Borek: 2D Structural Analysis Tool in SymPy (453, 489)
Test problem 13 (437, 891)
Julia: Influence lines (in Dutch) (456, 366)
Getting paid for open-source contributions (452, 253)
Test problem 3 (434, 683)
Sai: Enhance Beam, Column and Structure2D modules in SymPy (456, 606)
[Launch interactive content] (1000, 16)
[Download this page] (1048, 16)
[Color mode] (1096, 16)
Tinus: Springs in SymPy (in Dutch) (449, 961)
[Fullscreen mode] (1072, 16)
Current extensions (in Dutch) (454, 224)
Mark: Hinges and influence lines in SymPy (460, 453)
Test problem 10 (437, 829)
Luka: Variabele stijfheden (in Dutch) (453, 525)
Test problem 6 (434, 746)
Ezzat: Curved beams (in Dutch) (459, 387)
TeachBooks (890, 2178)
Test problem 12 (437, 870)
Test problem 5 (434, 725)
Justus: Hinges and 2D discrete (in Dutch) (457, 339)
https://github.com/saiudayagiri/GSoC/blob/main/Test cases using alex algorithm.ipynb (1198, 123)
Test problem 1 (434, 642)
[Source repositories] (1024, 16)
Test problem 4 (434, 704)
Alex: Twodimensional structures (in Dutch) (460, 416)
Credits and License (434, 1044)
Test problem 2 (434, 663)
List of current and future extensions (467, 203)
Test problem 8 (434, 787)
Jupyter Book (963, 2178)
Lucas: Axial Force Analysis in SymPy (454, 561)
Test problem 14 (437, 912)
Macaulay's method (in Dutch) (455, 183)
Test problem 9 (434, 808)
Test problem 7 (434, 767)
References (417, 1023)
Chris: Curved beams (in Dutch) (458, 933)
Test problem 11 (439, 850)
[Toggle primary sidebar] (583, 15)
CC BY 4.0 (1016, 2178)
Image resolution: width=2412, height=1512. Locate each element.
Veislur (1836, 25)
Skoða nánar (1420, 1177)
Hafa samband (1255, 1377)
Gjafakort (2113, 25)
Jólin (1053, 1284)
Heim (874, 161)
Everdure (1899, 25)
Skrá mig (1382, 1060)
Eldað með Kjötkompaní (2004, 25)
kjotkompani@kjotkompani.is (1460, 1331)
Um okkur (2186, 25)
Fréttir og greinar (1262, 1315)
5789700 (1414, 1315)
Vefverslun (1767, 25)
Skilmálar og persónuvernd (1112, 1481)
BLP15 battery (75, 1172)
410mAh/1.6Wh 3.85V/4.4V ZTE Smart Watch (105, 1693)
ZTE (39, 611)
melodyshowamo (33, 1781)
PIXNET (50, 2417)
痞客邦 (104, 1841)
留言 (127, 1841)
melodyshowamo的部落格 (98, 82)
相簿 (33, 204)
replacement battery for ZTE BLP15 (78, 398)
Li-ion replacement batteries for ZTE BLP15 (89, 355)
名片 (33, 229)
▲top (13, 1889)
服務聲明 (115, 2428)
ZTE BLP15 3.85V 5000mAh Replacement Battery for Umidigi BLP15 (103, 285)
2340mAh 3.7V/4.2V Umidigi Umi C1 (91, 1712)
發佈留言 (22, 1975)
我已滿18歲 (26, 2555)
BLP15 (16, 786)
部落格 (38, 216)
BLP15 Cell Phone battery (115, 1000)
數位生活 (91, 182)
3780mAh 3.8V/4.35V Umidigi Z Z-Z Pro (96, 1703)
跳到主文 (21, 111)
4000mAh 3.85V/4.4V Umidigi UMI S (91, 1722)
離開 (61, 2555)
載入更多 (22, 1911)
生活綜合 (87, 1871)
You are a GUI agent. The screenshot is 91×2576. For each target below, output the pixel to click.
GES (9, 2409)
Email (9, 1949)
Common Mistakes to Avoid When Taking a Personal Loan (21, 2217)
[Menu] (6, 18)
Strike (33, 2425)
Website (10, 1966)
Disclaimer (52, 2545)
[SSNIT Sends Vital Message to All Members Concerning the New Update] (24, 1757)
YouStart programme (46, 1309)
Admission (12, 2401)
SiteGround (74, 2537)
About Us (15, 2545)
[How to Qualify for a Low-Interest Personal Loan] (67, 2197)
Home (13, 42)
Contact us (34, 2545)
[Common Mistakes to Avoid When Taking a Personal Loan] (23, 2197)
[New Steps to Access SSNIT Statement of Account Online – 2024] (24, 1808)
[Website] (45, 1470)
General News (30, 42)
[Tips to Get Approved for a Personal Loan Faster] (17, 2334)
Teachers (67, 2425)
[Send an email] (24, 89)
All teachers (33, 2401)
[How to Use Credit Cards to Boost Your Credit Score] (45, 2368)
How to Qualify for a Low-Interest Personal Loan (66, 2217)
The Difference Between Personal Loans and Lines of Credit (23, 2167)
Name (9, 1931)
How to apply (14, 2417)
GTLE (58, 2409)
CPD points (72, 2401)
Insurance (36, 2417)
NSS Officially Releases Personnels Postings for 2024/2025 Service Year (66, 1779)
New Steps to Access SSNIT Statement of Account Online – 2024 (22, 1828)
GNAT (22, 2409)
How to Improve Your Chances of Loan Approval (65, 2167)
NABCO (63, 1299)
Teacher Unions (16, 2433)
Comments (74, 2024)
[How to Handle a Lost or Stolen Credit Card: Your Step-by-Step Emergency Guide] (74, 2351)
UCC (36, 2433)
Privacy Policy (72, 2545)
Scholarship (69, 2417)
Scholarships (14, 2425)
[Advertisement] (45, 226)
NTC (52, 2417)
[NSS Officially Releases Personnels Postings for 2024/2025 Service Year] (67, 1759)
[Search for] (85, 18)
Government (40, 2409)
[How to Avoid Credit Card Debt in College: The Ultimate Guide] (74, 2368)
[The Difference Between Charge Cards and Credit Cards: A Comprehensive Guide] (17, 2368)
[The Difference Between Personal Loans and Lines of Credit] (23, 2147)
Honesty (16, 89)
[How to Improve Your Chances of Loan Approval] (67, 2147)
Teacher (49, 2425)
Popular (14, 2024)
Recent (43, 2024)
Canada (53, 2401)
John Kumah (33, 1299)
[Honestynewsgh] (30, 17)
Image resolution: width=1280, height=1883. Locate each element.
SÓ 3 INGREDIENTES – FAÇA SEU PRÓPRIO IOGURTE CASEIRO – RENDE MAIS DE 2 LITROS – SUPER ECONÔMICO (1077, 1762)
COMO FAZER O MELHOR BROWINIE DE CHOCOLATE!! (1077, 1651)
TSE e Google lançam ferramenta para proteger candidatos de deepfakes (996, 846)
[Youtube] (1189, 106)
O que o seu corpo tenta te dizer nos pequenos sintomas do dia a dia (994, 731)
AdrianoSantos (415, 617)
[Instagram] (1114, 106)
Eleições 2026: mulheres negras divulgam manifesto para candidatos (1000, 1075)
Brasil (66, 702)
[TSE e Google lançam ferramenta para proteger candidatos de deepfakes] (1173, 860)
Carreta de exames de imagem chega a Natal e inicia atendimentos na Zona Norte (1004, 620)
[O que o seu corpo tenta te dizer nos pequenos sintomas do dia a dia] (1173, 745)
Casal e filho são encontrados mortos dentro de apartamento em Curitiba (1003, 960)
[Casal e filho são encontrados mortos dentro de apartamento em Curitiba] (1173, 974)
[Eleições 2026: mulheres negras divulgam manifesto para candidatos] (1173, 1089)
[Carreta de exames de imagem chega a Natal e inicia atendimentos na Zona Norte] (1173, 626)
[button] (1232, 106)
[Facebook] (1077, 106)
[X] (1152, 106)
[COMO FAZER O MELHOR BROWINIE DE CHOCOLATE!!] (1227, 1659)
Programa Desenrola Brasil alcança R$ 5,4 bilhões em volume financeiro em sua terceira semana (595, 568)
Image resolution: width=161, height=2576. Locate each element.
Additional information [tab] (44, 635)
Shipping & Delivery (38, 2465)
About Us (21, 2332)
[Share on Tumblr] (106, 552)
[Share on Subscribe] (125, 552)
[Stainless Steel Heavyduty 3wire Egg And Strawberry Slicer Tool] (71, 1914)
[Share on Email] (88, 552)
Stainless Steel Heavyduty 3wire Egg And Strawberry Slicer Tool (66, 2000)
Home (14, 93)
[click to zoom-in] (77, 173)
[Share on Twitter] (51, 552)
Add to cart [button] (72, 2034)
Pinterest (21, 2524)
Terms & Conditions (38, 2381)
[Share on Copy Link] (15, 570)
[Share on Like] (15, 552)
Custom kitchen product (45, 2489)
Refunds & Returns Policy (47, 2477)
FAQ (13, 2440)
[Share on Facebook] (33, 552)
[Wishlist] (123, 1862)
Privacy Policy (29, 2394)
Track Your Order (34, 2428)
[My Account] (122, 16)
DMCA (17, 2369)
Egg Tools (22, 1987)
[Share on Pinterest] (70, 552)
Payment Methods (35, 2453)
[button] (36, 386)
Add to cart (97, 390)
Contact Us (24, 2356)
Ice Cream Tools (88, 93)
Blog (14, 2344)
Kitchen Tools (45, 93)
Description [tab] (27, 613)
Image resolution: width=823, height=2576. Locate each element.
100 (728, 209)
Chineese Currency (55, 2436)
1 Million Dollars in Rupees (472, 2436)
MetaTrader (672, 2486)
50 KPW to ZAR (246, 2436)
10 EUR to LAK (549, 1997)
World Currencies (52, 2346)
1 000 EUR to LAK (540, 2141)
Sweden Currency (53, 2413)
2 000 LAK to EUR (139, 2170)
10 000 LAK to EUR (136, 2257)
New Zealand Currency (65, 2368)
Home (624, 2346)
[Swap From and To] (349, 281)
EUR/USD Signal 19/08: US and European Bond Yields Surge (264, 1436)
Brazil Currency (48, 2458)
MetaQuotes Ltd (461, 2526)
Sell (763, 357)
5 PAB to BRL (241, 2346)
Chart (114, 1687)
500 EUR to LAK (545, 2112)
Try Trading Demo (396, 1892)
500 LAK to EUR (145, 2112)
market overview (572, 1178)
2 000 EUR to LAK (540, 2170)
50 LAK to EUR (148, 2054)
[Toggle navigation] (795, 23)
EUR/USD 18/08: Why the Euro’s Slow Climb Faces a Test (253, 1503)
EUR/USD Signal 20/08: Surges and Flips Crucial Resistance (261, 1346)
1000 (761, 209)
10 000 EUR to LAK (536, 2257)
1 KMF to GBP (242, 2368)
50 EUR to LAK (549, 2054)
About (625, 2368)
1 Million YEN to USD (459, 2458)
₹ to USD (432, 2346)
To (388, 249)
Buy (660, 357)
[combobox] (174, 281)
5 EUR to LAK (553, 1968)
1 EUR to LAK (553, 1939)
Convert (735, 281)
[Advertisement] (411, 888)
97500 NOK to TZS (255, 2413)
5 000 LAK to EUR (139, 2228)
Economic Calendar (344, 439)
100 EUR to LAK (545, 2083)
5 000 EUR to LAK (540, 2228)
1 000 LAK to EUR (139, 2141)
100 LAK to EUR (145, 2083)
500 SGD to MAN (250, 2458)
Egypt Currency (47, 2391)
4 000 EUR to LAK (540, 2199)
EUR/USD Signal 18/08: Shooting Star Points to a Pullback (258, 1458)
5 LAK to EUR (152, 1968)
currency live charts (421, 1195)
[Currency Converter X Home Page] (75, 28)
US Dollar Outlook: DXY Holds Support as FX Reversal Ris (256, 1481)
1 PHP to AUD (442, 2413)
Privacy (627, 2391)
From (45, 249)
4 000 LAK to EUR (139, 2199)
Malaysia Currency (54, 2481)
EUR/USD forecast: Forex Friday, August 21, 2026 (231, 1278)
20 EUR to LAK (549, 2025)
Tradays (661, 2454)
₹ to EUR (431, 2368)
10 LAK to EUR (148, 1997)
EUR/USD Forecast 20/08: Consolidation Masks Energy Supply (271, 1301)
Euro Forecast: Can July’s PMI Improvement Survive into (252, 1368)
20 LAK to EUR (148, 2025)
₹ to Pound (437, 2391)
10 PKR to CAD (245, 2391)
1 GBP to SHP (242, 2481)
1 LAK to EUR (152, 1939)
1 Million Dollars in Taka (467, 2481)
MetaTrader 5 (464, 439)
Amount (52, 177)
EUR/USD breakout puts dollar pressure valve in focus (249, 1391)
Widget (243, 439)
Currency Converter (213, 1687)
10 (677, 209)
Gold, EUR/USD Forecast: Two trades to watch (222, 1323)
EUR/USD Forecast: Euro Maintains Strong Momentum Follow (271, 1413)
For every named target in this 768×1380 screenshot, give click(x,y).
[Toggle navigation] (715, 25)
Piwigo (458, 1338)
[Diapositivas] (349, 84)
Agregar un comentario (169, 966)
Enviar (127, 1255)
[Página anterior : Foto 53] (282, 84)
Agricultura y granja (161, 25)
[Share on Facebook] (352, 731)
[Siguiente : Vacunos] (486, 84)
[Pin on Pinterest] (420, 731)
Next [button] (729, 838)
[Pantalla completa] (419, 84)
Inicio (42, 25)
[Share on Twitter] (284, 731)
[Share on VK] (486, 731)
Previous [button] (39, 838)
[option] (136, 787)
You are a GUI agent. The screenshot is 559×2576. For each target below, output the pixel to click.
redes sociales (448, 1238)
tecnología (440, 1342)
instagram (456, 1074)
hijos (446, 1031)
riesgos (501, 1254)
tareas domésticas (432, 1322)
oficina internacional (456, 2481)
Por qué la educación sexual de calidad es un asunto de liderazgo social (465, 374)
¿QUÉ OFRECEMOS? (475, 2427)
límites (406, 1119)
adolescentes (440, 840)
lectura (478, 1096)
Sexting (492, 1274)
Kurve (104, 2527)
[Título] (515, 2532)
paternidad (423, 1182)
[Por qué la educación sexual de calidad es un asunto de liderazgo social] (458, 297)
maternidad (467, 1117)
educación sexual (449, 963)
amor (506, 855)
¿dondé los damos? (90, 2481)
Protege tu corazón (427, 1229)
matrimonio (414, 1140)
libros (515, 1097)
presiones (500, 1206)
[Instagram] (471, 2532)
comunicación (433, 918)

▶ _TASK TO CARRY OUT_: Among the records above, extract exactly the lines from the line with "10 000 EUR to LAK (536, 2257)" to the line with "4 000 EUR to LAK (540, 2199)", both lines included, and leave out the rest.

▶ _RESULT OF THE EXERCISE_:
10 000 EUR to LAK (536, 2257)
1 KMF to GBP (242, 2368)
50 EUR to LAK (549, 2054)
About (625, 2368)
1 Million YEN to USD (459, 2458)
₹ to USD (432, 2346)
To (388, 249)
Buy (660, 357)
[combobox] (174, 281)
5 EUR to LAK (553, 1968)
1 EUR to LAK (553, 1939)
Convert (735, 281)
[Advertisement] (411, 888)
97500 NOK to TZS (255, 2413)
5 000 LAK to EUR (139, 2228)
Economic Calendar (344, 439)
100 EUR to LAK (545, 2083)
5 000 EUR to LAK (540, 2228)
1 000 LAK to EUR (139, 2141)
100 LAK to EUR (145, 2083)
500 SGD to MAN (250, 2458)
Egypt Currency (47, 2391)
4 000 EUR to LAK (540, 2199)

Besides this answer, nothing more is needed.